EXERCISE DETAILS:
Within the records that follow, determine how many lines include the word "Diet". State the number and nothing further.

··· RECORDS FOR THIS EXERCISE

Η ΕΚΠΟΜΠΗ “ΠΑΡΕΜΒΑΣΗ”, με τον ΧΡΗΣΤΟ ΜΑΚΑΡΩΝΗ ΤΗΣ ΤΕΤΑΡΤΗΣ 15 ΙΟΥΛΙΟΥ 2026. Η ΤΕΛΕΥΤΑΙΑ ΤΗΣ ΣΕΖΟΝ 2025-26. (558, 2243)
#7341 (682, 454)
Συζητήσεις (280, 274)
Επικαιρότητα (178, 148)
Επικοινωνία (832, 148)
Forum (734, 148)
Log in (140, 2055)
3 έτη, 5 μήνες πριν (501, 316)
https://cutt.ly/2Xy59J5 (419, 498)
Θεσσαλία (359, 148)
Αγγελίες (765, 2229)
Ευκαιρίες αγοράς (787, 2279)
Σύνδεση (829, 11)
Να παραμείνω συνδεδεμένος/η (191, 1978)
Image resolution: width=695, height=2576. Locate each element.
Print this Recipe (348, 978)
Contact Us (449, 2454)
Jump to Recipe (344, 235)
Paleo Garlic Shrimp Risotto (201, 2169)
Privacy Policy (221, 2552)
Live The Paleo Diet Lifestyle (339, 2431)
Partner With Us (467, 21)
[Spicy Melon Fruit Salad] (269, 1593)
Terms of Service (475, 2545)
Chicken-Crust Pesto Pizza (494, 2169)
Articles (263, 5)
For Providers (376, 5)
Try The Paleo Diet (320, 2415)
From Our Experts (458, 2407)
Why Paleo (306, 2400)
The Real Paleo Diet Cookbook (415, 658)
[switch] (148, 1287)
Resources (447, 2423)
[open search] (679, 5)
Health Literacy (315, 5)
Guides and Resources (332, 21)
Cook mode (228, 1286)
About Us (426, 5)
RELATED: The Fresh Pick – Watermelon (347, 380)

······

OUTPUT OF THE EXERCISE:
3